■ **Work task**:
Using the material below, print the line that contains "Select Physical connection to ECU (P)", the line that contains "Task: Open PHP官方文档 bookmark link", and every line in between, exactly and nothing else.

------------------------

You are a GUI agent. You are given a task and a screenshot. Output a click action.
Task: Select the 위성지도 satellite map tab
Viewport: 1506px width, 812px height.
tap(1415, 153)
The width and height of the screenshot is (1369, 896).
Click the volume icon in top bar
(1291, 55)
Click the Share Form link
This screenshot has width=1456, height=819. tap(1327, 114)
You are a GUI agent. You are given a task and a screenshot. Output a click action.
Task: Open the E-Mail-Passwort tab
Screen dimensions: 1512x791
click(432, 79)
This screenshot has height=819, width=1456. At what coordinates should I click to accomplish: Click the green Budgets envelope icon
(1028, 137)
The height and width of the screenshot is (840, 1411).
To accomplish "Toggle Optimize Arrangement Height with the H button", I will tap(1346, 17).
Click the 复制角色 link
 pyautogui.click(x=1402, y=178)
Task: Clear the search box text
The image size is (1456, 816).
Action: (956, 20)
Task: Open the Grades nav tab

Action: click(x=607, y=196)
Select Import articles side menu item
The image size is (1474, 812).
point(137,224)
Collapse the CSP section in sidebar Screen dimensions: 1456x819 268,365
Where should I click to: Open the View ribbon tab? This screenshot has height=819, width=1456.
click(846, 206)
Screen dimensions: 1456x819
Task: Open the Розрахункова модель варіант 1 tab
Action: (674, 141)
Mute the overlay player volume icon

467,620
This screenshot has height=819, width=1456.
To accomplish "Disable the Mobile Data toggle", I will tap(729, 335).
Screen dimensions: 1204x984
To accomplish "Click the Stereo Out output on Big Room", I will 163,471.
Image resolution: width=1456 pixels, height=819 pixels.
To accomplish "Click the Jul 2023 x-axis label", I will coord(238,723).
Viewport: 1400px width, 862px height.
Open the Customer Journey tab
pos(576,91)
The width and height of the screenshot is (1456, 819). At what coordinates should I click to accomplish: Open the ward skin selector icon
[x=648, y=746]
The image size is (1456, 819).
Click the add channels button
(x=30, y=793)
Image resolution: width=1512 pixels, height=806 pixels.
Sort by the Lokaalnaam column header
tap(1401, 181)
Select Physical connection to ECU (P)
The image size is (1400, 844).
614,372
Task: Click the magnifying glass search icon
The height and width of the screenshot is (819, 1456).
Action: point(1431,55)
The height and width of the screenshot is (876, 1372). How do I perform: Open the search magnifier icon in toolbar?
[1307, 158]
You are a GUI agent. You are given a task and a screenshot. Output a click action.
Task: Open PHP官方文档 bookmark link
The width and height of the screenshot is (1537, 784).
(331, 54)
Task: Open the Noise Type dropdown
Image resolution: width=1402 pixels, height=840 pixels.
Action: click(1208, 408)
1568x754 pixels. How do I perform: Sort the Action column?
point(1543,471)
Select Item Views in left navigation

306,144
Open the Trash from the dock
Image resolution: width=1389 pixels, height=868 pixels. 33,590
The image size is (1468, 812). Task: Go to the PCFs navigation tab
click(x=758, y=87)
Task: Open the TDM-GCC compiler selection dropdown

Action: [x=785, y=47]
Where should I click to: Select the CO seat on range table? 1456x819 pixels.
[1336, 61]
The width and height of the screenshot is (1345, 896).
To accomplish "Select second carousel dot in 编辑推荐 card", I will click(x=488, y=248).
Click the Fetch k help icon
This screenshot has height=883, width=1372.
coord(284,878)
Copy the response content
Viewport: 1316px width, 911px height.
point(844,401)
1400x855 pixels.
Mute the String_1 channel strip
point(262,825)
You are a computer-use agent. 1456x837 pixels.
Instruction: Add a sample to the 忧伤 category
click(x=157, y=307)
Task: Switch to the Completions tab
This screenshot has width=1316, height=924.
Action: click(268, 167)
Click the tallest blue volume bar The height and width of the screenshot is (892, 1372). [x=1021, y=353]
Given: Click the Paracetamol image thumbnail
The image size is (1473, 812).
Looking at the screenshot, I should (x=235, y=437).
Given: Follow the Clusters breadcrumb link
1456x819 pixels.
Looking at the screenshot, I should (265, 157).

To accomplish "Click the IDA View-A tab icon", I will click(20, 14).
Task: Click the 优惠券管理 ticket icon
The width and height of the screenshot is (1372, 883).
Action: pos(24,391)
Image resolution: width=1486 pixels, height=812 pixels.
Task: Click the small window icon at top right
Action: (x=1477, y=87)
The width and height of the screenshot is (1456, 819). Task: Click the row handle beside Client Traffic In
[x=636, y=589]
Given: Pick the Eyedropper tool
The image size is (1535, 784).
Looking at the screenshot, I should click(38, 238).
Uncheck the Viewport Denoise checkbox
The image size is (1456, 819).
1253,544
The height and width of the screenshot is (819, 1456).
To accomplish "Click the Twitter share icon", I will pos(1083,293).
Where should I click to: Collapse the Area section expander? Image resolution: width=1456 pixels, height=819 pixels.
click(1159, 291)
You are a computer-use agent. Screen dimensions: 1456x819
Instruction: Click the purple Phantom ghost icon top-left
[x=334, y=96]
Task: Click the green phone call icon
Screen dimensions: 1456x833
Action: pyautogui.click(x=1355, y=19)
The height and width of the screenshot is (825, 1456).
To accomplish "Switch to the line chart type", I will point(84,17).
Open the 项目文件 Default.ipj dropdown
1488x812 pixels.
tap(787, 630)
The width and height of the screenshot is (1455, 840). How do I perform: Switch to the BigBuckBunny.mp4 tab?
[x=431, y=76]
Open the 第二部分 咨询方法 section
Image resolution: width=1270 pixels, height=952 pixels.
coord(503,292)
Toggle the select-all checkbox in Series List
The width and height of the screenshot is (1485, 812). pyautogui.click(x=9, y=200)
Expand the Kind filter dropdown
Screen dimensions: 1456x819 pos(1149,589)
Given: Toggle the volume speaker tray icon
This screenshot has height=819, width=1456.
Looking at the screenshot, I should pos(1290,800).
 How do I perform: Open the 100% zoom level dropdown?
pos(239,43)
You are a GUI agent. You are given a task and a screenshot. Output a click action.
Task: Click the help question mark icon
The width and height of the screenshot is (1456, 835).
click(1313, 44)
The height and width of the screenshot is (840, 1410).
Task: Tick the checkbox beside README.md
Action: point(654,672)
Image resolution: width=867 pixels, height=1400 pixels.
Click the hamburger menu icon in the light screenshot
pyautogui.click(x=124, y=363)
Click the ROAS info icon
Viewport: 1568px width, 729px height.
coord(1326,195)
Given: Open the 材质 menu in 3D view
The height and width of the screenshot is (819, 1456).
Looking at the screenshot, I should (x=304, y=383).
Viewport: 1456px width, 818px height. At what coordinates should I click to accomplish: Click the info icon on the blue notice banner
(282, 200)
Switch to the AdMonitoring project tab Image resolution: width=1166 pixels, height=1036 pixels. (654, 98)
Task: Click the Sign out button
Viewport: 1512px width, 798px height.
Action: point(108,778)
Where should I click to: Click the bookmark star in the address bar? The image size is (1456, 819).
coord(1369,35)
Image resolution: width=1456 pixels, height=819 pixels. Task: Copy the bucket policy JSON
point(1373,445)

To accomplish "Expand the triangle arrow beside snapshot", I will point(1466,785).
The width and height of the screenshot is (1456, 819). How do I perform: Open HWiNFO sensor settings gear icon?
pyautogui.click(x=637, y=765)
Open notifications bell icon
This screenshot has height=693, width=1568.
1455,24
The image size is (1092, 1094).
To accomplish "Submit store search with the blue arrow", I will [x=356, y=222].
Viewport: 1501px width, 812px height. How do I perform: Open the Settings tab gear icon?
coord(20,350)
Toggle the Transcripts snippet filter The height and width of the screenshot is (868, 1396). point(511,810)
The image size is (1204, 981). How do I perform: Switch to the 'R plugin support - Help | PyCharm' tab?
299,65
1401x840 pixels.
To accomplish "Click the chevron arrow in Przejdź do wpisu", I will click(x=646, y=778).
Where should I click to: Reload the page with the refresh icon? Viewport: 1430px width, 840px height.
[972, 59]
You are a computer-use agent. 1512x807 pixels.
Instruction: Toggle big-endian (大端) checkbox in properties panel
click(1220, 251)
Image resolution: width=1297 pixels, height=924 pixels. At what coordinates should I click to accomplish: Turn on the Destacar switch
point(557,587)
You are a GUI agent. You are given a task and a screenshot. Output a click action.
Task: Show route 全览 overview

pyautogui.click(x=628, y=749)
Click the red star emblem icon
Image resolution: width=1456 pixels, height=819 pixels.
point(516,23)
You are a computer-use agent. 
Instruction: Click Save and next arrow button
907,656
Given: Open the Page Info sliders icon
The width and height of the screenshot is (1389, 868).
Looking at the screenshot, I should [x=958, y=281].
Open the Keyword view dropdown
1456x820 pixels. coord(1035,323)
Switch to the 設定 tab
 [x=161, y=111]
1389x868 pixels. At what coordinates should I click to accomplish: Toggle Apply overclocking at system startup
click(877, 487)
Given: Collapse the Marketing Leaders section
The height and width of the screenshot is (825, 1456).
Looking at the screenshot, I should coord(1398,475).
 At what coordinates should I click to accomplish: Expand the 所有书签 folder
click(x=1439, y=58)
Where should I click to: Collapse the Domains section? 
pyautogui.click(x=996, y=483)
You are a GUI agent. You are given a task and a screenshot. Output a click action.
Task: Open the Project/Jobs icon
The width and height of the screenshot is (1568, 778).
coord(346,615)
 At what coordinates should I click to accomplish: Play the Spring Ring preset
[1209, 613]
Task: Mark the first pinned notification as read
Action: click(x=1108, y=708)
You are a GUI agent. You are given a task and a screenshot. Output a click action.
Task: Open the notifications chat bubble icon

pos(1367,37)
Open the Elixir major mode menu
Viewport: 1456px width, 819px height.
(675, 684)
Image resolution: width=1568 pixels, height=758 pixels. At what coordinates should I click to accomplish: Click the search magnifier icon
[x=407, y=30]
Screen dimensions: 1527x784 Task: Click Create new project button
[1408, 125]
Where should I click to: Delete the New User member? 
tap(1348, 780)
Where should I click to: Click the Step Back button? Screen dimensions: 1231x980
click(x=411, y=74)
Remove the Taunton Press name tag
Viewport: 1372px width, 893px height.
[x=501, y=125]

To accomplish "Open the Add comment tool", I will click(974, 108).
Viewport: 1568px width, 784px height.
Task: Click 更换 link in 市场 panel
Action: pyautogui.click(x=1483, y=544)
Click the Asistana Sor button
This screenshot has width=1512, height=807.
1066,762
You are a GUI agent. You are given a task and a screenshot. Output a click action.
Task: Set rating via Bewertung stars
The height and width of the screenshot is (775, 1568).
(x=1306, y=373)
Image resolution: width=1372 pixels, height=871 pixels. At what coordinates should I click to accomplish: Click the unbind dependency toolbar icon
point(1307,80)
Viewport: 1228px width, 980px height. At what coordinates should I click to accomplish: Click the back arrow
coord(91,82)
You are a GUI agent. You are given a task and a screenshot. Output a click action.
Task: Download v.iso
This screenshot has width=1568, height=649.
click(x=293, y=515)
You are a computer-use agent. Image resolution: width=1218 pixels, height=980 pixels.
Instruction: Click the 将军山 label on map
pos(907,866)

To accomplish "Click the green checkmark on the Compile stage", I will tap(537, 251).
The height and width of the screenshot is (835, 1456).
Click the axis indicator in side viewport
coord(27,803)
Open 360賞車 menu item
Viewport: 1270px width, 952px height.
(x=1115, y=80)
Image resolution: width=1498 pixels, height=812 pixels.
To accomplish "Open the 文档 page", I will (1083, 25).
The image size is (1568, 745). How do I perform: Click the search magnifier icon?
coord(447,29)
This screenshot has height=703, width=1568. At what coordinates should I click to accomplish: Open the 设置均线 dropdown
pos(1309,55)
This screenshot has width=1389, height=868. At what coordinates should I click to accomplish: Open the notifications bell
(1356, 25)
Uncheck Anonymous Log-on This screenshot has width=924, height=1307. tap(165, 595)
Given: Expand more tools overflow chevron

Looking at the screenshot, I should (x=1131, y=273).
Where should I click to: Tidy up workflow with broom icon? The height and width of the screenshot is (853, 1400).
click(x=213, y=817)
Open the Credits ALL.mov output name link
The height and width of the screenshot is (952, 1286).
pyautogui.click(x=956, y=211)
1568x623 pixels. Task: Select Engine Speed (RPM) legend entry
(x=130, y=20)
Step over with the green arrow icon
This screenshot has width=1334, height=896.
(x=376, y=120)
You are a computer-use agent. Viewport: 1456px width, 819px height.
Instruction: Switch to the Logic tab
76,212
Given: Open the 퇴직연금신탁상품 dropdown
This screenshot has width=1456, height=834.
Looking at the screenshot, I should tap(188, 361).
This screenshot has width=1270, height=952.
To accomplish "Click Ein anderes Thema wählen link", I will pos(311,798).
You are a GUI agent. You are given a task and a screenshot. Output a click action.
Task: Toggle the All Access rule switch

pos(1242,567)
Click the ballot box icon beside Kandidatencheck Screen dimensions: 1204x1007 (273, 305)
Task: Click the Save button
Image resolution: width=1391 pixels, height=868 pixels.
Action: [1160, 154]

------------------------

■ **Solution below**:
Select Physical connection to ECU (P)
The image size is (1400, 844).
614,372
Task: Click the magnifying glass search icon
The height and width of the screenshot is (819, 1456).
Action: point(1431,55)
The height and width of the screenshot is (876, 1372). How do I perform: Open the search magnifier icon in toolbar?
[1307, 158]
You are a GUI agent. You are given a task and a screenshot. Output a click action.
Task: Open PHP官方文档 bookmark link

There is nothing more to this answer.